_Task instructions_.
Set down the lines below exactly as they stand, please. Go from the first through the one containing "[CCTV Español] (90, 1948)".
= Beginning of Section =
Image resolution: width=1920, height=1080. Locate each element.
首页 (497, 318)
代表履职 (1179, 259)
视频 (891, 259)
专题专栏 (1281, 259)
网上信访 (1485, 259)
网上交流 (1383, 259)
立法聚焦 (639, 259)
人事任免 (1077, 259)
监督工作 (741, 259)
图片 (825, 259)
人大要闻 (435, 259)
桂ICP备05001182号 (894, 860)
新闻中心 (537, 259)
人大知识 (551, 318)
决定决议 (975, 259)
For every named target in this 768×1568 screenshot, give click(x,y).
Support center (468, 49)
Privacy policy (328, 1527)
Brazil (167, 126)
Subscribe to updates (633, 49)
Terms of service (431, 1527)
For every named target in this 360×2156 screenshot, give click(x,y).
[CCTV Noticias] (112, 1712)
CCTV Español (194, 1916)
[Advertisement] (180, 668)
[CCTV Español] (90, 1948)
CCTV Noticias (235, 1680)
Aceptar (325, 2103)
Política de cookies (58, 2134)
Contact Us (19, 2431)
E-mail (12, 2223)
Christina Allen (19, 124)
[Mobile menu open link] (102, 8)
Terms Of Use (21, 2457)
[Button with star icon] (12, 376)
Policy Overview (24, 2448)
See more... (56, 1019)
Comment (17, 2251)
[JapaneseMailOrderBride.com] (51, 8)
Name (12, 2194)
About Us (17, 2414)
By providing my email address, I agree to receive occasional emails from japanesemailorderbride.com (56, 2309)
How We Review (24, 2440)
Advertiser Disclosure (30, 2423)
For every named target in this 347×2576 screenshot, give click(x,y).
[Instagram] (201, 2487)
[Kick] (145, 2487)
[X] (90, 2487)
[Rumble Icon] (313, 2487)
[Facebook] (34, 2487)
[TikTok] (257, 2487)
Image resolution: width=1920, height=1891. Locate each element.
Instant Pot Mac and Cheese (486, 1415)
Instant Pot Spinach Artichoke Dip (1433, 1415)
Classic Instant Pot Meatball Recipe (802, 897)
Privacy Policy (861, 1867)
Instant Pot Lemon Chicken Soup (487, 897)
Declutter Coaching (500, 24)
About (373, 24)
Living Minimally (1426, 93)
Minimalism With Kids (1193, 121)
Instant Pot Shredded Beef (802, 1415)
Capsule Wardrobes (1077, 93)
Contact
= End of Section =
_Answer to this problem_.
Image resolution: width=1920, height=1080. Locate each element.
首页 (497, 318)
代表履职 (1179, 259)
视频 (891, 259)
专题专栏 (1281, 259)
网上信访 (1485, 259)
网上交流 (1383, 259)
立法聚焦 (639, 259)
人事任免 (1077, 259)
监督工作 (741, 259)
图片 (825, 259)
人大要闻 (435, 259)
桂ICP备05001182号 (894, 860)
新闻中心 (537, 259)
人大知识 (551, 318)
决定决议 (975, 259)
For every named target in this 768×1568 screenshot, give click(x,y).
Support center (468, 49)
Privacy policy (328, 1527)
Brazil (167, 126)
Subscribe to updates (633, 49)
Terms of service (431, 1527)
For every named target in this 360×2156 screenshot, give click(x,y).
[CCTV Noticias] (112, 1712)
CCTV Español (194, 1916)
[Advertisement] (180, 668)
[CCTV Español] (90, 1948)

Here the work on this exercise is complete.